• **What the exercise asks**: The entries below hold a line with "O‘zbek (21, 401)" and a line with "Kontaktformular (92, 1426)". Return those lines and all that lie between them, exactly and only.

• **Data shown**:
..............................
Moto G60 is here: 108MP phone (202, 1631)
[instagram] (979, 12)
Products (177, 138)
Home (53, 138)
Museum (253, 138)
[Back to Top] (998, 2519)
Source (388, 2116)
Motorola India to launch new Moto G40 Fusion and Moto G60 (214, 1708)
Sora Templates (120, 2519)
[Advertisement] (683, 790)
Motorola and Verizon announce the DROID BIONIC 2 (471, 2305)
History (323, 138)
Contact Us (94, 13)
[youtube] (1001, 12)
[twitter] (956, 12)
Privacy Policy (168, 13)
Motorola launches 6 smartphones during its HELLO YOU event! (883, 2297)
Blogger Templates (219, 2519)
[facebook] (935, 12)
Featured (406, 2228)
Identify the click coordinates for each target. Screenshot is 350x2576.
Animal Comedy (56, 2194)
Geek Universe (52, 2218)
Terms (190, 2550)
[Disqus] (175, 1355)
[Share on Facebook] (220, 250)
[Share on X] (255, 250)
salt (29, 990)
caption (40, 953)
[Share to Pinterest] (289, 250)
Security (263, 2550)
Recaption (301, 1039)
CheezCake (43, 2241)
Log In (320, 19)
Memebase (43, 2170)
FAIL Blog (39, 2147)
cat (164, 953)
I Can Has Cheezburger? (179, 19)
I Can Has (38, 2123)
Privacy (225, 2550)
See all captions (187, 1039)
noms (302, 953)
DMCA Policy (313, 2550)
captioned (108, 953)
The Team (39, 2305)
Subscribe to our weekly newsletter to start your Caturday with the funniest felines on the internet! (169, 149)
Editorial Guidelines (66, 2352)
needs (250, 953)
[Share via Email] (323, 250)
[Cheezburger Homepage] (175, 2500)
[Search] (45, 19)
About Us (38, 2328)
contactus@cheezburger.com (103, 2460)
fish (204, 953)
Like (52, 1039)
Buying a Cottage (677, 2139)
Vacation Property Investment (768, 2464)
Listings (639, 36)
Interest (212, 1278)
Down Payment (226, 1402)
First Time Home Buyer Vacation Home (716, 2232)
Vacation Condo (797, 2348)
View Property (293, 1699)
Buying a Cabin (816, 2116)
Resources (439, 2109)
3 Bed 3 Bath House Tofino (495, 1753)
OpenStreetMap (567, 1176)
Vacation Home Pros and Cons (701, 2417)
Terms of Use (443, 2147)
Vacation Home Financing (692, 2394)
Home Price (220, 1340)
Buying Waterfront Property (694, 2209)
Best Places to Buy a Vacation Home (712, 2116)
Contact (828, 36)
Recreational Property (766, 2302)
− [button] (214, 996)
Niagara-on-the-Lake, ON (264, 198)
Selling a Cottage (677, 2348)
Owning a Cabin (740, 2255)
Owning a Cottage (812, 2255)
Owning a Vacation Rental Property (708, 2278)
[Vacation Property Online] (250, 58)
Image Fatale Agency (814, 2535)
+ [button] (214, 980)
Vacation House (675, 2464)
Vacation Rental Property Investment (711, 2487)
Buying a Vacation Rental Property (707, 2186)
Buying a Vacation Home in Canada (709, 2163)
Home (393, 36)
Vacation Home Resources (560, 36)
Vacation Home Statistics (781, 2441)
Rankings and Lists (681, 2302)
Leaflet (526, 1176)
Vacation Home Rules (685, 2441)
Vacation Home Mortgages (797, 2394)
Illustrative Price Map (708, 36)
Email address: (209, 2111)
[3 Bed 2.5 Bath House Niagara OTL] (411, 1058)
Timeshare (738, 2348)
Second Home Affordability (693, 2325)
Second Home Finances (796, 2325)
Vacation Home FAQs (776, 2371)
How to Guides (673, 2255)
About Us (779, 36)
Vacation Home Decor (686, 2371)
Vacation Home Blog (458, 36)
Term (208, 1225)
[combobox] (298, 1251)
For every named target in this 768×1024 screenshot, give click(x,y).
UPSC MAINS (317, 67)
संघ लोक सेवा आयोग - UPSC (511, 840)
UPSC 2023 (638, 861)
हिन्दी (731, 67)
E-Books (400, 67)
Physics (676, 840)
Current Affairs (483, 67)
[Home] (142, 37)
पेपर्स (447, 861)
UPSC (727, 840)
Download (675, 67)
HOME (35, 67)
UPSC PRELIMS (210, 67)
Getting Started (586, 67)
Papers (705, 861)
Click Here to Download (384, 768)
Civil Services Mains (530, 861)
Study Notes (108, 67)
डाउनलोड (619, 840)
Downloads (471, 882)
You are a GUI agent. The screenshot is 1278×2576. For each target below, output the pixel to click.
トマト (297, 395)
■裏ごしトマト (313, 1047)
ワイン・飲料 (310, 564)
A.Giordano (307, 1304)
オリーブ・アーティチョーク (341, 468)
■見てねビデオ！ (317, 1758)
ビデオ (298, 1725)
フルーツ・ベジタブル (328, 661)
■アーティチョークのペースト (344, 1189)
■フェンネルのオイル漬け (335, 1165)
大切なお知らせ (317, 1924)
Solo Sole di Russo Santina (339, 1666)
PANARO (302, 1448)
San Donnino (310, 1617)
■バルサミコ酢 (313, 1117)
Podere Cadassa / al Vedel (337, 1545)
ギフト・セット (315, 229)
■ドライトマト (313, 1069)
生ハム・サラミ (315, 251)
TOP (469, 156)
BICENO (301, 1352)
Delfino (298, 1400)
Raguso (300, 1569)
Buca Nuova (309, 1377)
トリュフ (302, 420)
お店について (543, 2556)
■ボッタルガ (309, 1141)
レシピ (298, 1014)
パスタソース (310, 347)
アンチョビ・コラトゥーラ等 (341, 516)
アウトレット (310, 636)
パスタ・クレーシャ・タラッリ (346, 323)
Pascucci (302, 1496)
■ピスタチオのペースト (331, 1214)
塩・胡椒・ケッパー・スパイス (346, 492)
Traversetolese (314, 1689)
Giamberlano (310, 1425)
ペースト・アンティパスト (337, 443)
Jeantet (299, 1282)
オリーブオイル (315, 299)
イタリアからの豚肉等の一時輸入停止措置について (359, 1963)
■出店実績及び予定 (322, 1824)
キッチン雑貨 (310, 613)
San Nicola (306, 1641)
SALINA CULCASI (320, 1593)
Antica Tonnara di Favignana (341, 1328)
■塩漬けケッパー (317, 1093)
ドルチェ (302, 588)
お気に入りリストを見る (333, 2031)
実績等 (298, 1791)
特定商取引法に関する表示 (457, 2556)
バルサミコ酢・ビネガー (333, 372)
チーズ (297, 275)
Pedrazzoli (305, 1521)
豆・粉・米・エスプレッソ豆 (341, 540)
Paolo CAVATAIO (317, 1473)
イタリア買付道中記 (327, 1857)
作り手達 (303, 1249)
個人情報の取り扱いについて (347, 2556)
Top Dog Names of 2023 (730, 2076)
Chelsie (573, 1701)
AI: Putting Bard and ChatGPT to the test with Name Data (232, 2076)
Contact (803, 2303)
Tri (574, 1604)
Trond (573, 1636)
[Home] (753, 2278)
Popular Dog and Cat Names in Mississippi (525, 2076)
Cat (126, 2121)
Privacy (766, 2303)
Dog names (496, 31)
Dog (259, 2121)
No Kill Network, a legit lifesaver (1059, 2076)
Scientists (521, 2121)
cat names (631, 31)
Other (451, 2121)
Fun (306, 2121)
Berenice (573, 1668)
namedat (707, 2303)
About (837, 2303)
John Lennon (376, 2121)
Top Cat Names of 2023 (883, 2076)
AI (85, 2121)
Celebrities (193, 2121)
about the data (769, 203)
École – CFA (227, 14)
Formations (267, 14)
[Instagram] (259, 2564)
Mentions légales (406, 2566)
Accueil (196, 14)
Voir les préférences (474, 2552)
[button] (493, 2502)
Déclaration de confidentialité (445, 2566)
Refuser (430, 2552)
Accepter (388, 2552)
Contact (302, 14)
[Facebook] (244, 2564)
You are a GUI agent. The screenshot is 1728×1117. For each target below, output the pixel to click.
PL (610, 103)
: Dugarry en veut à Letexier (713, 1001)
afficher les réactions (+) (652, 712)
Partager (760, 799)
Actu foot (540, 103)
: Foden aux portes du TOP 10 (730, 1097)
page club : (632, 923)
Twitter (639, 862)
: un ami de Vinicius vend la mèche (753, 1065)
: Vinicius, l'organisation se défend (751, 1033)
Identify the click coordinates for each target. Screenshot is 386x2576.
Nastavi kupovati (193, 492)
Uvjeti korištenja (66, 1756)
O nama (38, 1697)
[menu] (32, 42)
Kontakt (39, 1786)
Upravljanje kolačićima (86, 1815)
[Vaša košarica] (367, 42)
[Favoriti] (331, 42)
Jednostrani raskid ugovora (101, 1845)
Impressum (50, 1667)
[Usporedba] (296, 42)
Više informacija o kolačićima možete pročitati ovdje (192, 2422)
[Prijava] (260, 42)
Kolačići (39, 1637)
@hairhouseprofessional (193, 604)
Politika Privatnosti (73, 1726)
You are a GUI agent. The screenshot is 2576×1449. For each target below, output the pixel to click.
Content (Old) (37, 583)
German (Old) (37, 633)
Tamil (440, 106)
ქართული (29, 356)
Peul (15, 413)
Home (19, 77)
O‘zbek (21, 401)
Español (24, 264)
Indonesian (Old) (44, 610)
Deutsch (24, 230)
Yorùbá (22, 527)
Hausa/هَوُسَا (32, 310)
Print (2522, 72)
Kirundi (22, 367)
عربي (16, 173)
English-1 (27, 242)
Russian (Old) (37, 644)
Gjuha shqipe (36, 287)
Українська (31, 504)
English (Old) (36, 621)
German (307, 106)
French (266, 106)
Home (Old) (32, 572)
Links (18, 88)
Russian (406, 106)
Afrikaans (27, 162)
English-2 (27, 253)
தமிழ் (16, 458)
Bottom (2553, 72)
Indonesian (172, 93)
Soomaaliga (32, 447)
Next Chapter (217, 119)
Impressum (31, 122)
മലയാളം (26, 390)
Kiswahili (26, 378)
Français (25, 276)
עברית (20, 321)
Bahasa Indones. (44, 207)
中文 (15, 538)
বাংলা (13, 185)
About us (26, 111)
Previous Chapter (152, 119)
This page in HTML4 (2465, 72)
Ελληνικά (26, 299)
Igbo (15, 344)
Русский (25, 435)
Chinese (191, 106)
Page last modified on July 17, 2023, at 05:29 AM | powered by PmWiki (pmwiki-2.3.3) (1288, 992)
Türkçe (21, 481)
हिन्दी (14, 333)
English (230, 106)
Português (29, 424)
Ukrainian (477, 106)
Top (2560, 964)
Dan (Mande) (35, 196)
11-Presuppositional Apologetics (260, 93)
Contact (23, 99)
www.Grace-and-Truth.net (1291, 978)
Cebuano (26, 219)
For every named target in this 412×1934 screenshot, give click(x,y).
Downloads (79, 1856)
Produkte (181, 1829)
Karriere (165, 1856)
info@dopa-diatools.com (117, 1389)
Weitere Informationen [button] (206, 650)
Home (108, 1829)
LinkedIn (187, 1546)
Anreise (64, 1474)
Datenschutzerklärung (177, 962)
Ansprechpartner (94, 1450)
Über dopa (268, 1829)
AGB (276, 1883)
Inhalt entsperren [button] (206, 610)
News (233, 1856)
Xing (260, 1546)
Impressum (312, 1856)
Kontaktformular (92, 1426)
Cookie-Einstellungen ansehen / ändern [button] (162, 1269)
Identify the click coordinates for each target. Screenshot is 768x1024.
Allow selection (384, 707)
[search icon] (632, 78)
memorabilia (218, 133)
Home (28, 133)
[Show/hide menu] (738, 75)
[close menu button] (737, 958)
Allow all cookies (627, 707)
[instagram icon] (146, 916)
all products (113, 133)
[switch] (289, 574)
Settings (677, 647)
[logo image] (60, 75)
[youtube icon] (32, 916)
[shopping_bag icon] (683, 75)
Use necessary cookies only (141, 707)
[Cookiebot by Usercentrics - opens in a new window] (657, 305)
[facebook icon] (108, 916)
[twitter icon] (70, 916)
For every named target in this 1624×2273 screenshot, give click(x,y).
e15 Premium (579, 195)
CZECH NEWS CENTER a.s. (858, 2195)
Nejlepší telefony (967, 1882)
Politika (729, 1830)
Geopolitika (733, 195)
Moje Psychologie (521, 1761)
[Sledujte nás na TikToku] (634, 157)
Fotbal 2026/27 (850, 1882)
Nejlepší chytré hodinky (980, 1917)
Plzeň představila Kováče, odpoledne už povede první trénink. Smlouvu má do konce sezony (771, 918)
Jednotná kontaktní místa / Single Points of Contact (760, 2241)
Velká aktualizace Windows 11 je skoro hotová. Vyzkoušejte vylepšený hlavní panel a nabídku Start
..............................
• **Exercise answer**:
O‘zbek (21, 401)
Español (24, 264)
Indonesian (Old) (44, 610)
Deutsch (24, 230)
Yorùbá (22, 527)
Hausa/هَوُسَا (32, 310)
Print (2522, 72)
Kirundi (22, 367)
عربي (16, 173)
English-1 (27, 242)
Russian (Old) (37, 644)
Gjuha shqipe (36, 287)
Українська (31, 504)
English (Old) (36, 621)
German (307, 106)
French (266, 106)
Home (Old) (32, 572)
Links (18, 88)
Russian (406, 106)
Afrikaans (27, 162)
English-2 (27, 253)
தமிழ் (16, 458)
Bottom (2553, 72)
Indonesian (172, 93)
Soomaaliga (32, 447)
Next Chapter (217, 119)
Impressum (31, 122)
മലയാളം (26, 390)
Kiswahili (26, 378)
Français (25, 276)
עברית (20, 321)
Bahasa Indones. (44, 207)
中文 (15, 538)
বাংলা (13, 185)
About us (26, 111)
Previous Chapter (152, 119)
This page in HTML4 (2465, 72)
Ελληνικά (26, 299)
Igbo (15, 344)
Русский (25, 435)
Chinese (191, 106)
Page last modified on July 17, 2023, at 05:29 AM | powered by PmWiki (pmwiki-2.3.3) (1288, 992)
Türkçe (21, 481)
हिन्दी (14, 333)
English (230, 106)
Português (29, 424)
Ukrainian (477, 106)
Top (2560, 964)
Dan (Mande) (35, 196)
11-Presuppositional Apologetics (260, 93)
Contact (23, 99)
www.Grace-and-Truth.net (1291, 978)
Cebuano (26, 219)
For every named target in this 412×1934 screenshot, give click(x,y).
Downloads (79, 1856)
Produkte (181, 1829)
Karriere (165, 1856)
info@dopa-diatools.com (117, 1389)
Weitere Informationen [button] (206, 650)
Home (108, 1829)
LinkedIn (187, 1546)
Anreise (64, 1474)
Datenschutzerklärung (177, 962)
Ansprechpartner (94, 1450)
Über dopa (268, 1829)
AGB (276, 1883)
Inhalt entsperren [button] (206, 610)
News (233, 1856)
Xing (260, 1546)
Impressum (312, 1856)
Kontaktformular (92, 1426)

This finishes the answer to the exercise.